[STATED PROBLEM] Count the lines of the records below that contain the word "height", and give only the number.

[SUPPLIED DATA]
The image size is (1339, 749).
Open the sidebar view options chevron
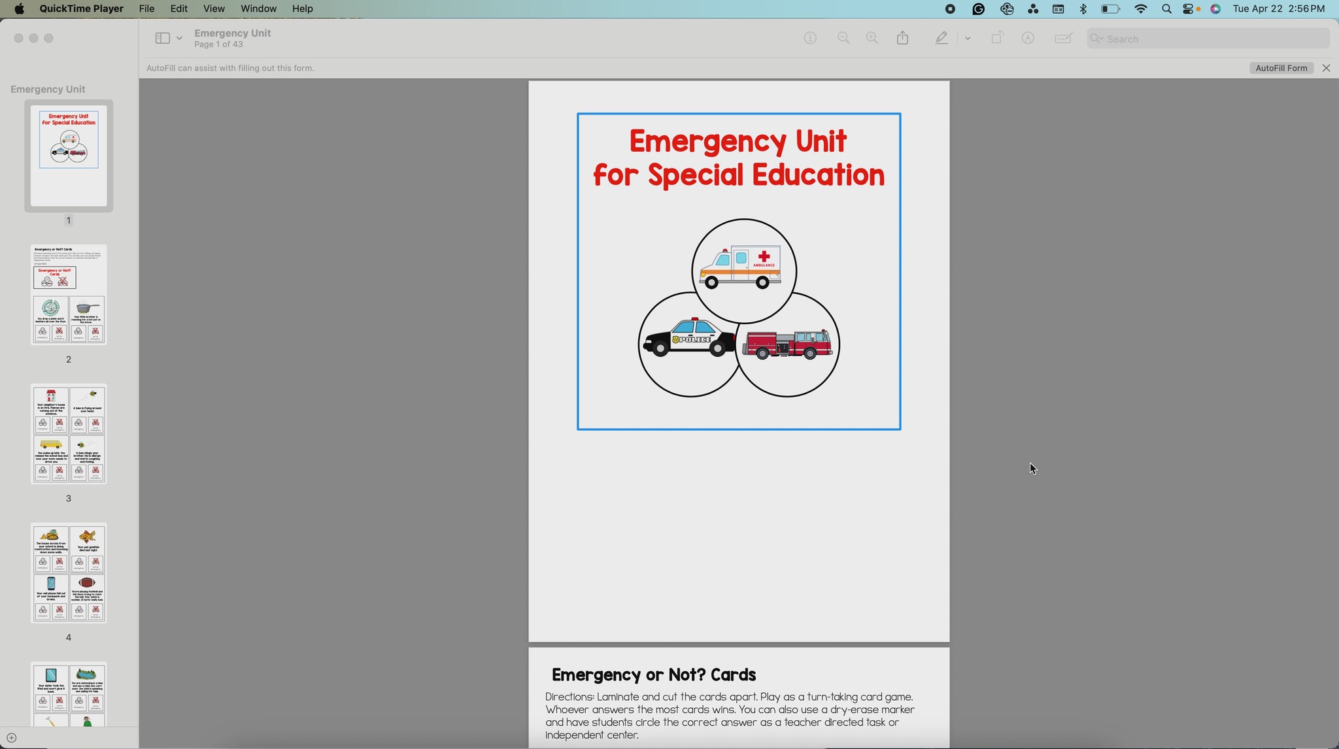(x=179, y=39)
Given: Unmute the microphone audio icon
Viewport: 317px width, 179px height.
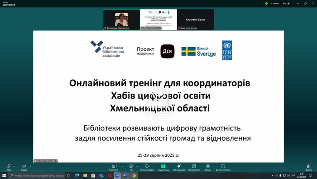Looking at the screenshot, I should [9, 166].
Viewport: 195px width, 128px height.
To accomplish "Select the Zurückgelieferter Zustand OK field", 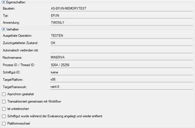I will [x=122, y=43].
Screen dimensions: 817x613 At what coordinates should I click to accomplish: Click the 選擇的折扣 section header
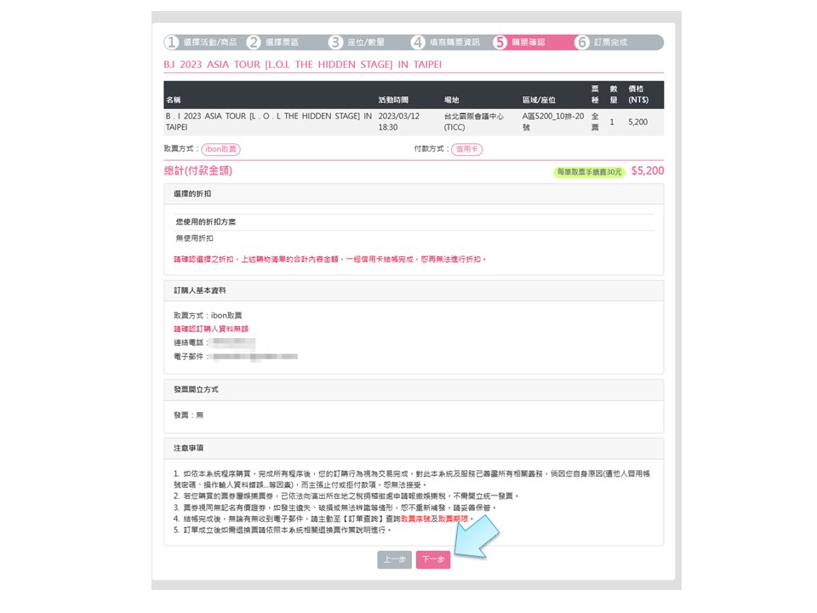(192, 194)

[OUTPUT OF THE EXERCISE] 2